(A run of records)
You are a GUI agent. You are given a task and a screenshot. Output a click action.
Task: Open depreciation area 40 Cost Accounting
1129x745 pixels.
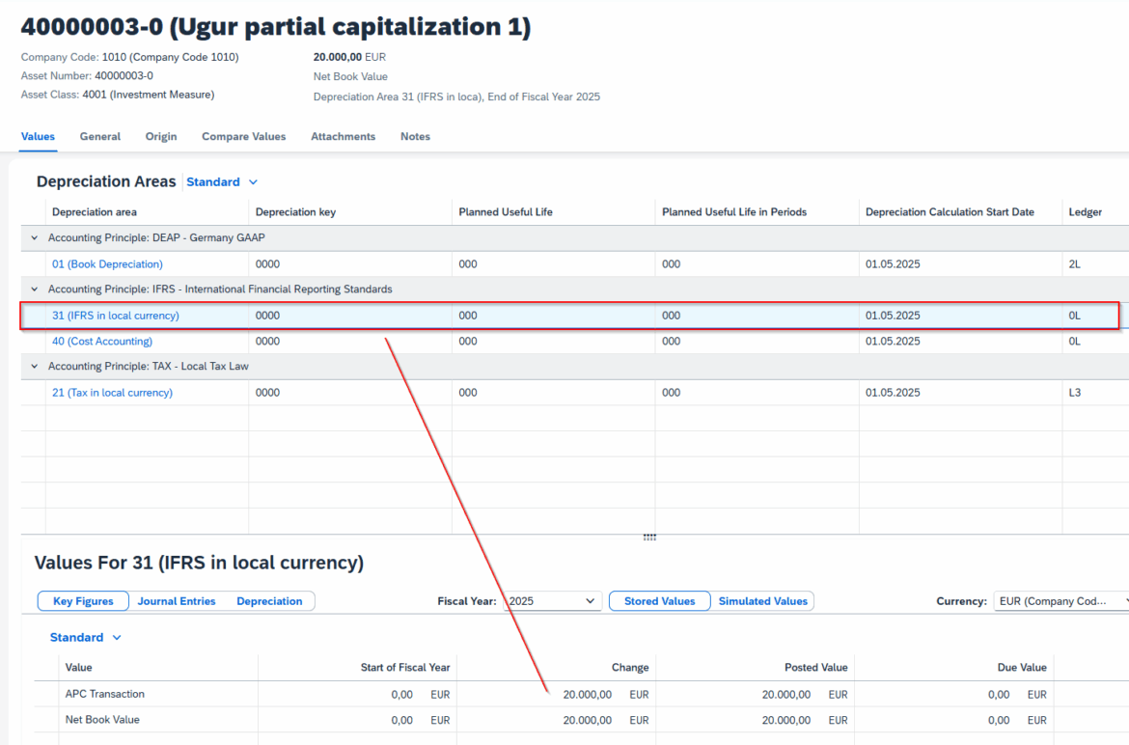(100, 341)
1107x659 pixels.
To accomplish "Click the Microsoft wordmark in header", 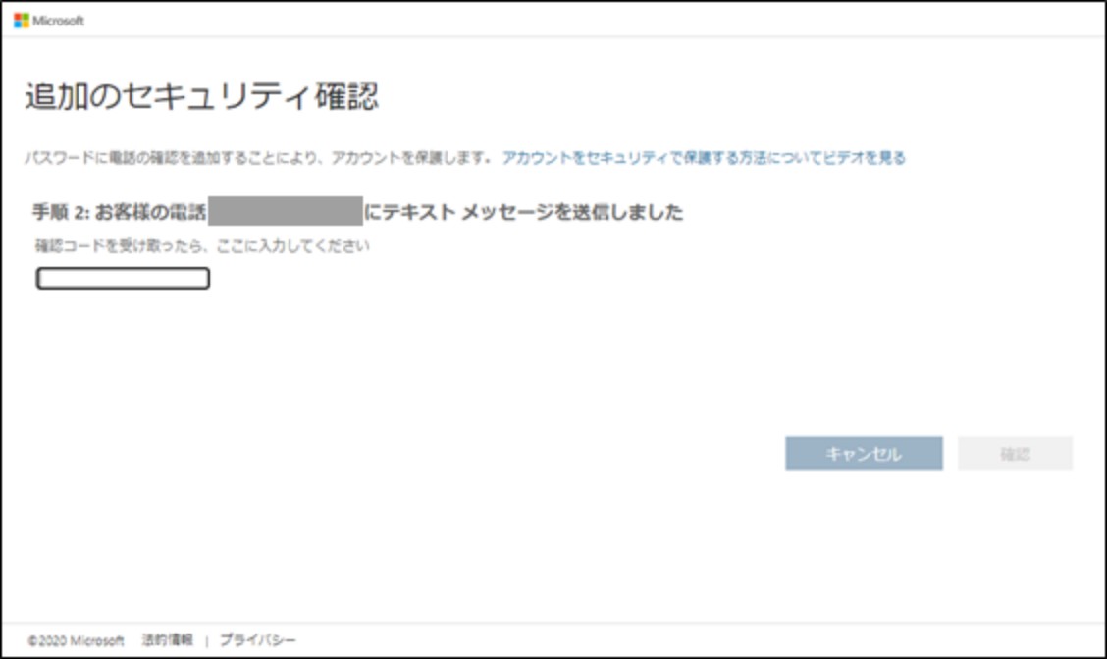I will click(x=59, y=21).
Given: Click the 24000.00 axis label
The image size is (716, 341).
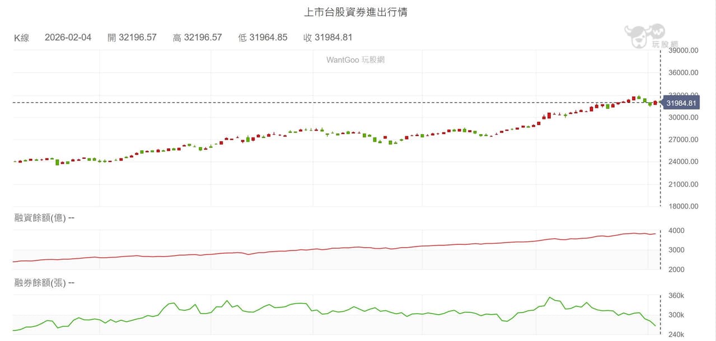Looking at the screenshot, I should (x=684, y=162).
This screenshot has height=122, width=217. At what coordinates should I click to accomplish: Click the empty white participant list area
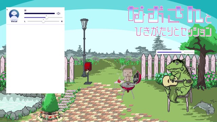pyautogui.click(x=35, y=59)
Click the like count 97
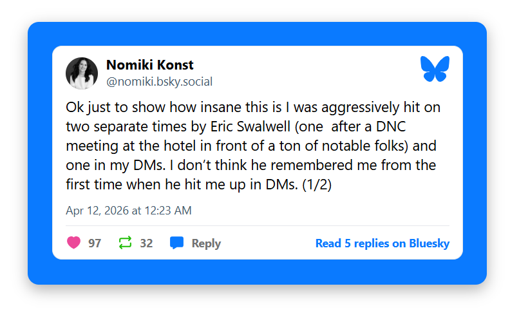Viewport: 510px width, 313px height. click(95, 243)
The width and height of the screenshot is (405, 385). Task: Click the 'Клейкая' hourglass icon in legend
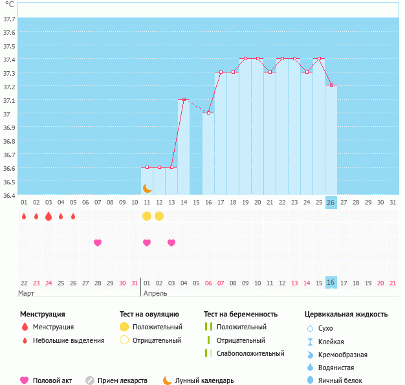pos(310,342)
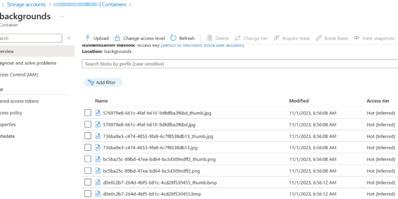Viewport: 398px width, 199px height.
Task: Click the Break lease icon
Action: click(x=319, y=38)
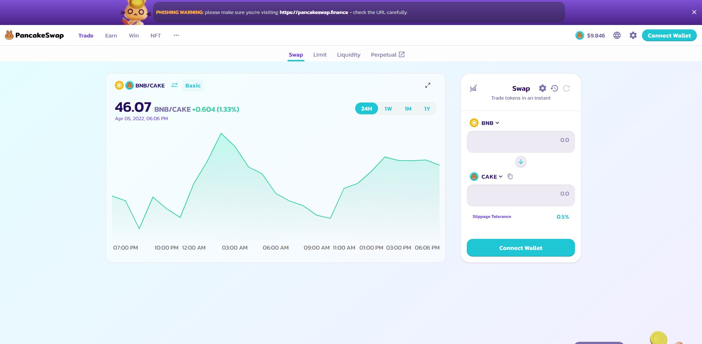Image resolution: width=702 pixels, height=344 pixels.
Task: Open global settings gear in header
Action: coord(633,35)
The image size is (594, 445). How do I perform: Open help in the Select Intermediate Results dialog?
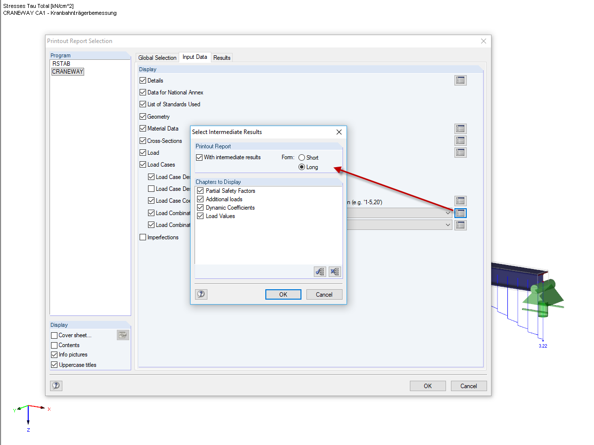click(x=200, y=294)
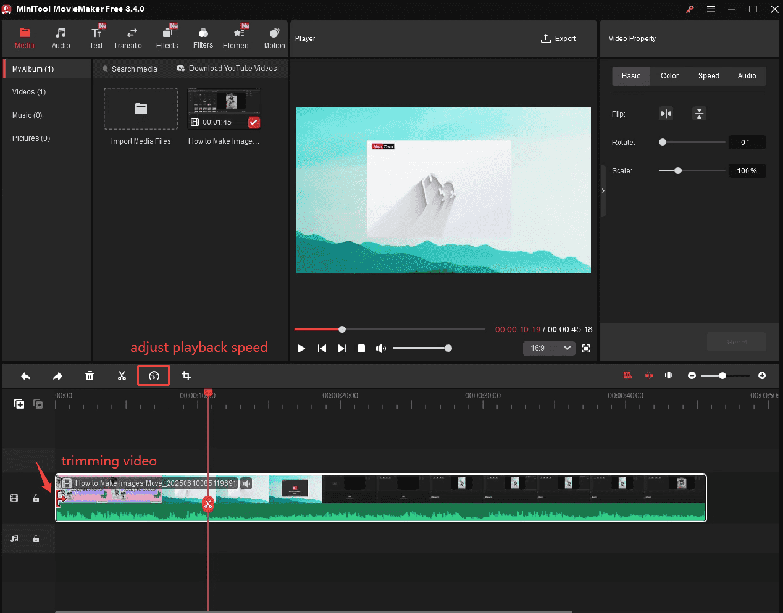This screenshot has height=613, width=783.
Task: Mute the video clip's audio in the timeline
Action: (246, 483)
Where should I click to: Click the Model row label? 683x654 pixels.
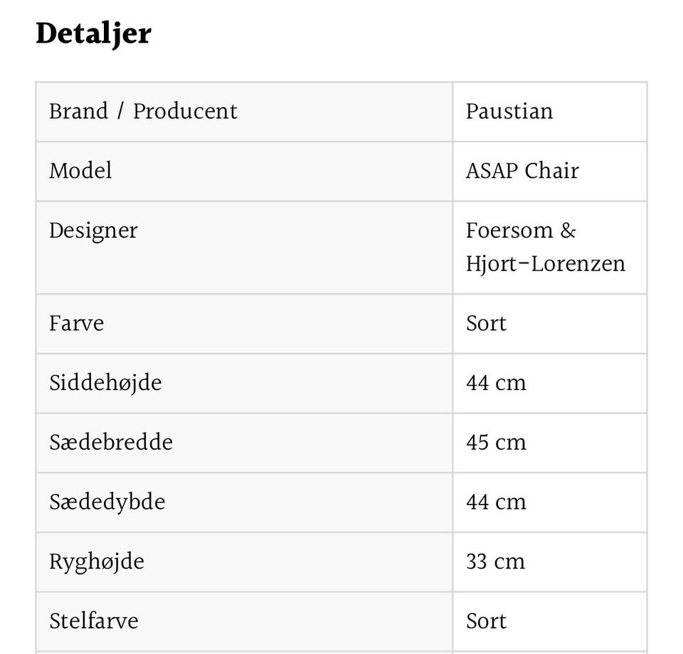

- [REQUEST] From the line with "The image size is (594, 445)." through the end of the records, rename "dialog" to "window" and reproduce those lines with nothing else changed. Leave the pictures out of the answer.

- [TASK ANSWER]
The image size is (594, 445). How do I perform: Open help in the Select Intermediate Results window?
click(x=200, y=294)
This screenshot has height=613, width=783.
Task: Mute the video clip's audio in the timeline
Action: (246, 483)
Where should I click to: Click the Model row label? 683x654 pixels.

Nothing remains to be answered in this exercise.